« A propos de la complexité de l’accueil familial ». Une conférence riche d’enseignements

Le service de l’UPAES de Sauvegarde a réuni le mardi 3 octobre 2017 plus de 150 professionnels autour de la question de  « La complexité de l’accueil familial ». Cette journée a été ponctuée par trois interventions de conférenciers exerçant dans le milieu de la protection de l’enfance et membres du Réseau d’Intervenants en Accueil Familial d’Enfants à Dimension Thérapeutique.

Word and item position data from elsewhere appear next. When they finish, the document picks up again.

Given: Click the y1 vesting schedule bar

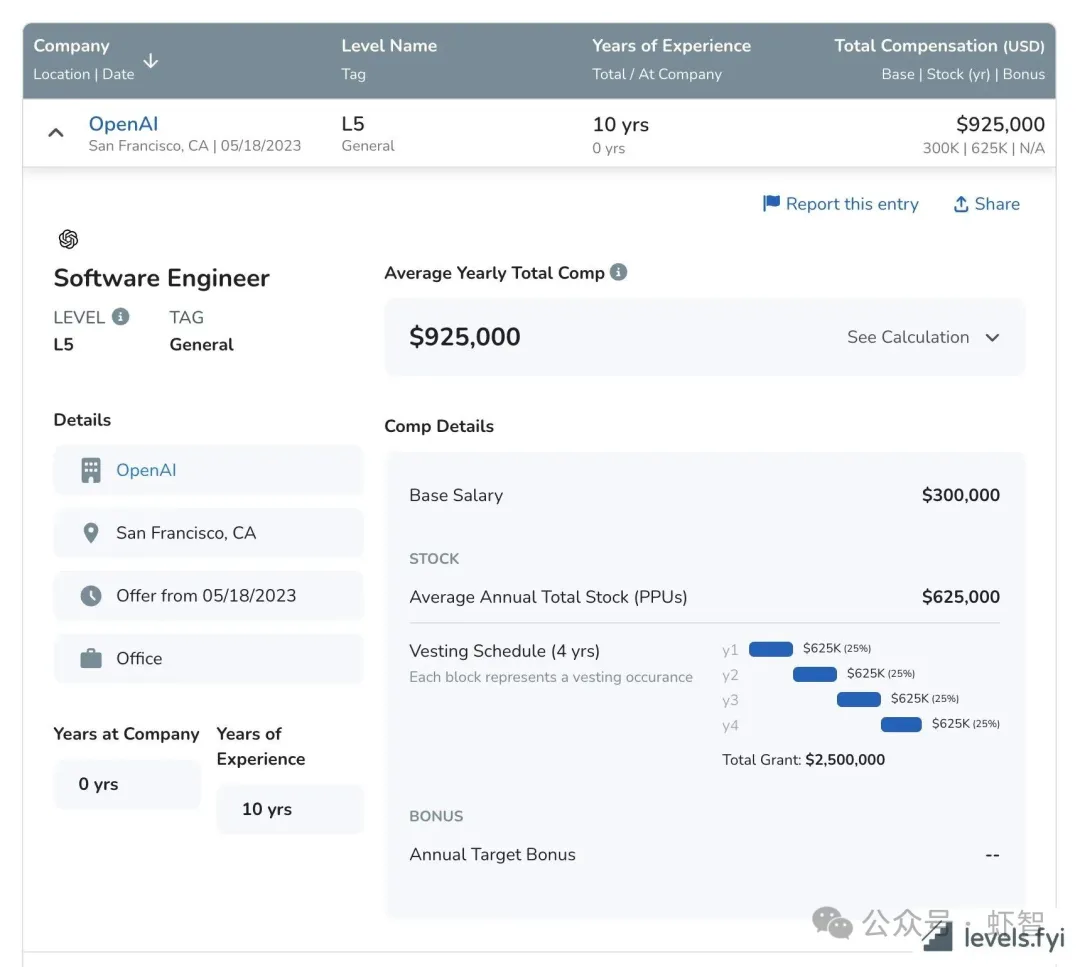Looking at the screenshot, I should click(x=771, y=649).
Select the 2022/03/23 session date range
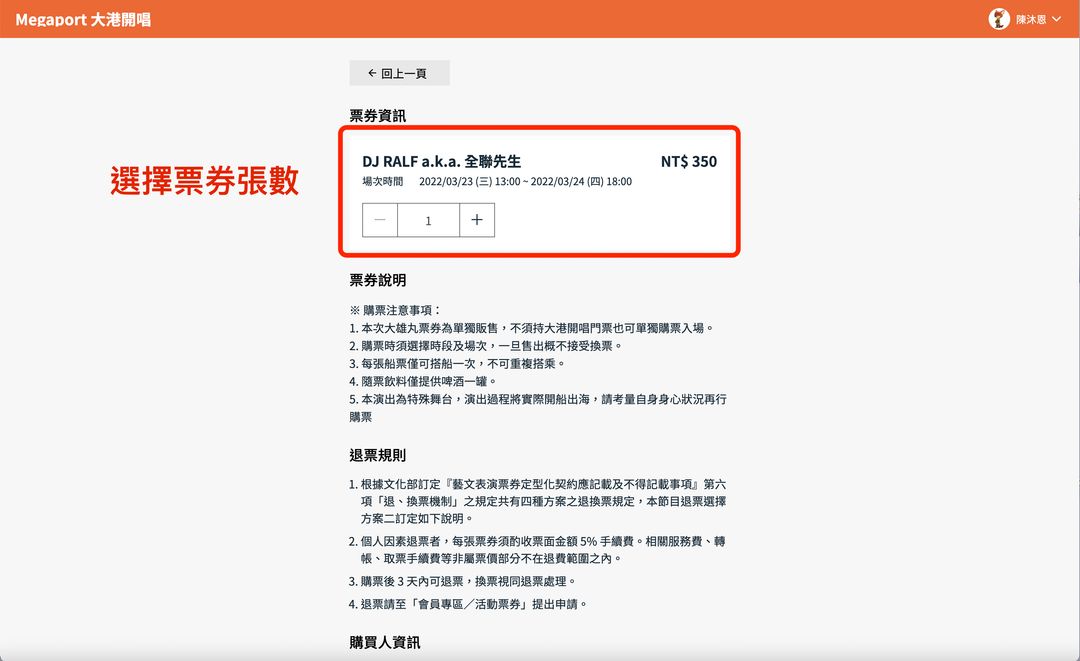This screenshot has height=661, width=1080. coord(525,182)
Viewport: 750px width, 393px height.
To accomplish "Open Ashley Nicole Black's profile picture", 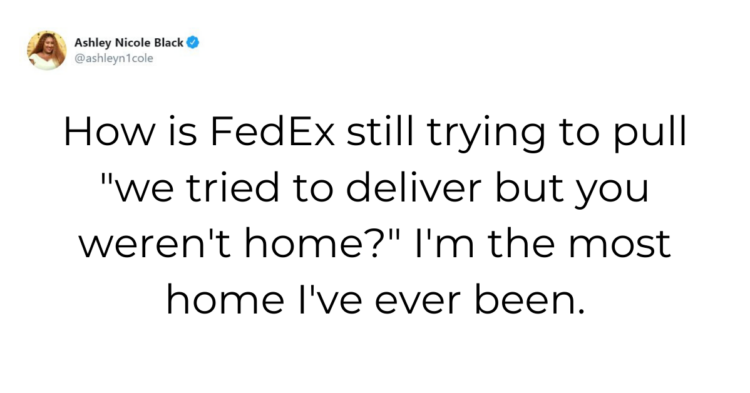I will click(46, 50).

Mme Geneviève MERMET, psychologue, a ouvert cette journée sur laquestion : « Pourquoi la vie quotidienne de l’enfant placé en accueil familial mobilise autant de compétences ? ». Elle a rendu ses lettres de noblesse au travail extrêmement précieux des assistants familiaux dans les « petits riens du quotidien ». S’appuyant sur des illustrations cliniques, elle a mis en avant le processus d’humanisation parfois lent et subtil de l’enfant au sein de sa famille d’accueil.

Mr Christian ALLARD, responsable d’un placement familial en Val-de-Marne, dénonçant les politiques actuelles de « management », a mis l’accent sur le besoin primordial d’enracinement pour se construire, sur l’importance de la permanence et de la continuité de l’assistant familial comme du référent de l’enfant. Tout en rappelant qu’un assistant familial assure une part de la parentalité auprès de l’enfant, il insiste sur le fait qu’un maternage sans tiers peut être périlleux. Le cœur de son propos se situe là : « soutenir un assistant familial, c’est empêcher une fusion enfermante », « une bonne assistante familiale est une assistante familiale qui dure, et elle dure si elle fait partie d’une équipe ».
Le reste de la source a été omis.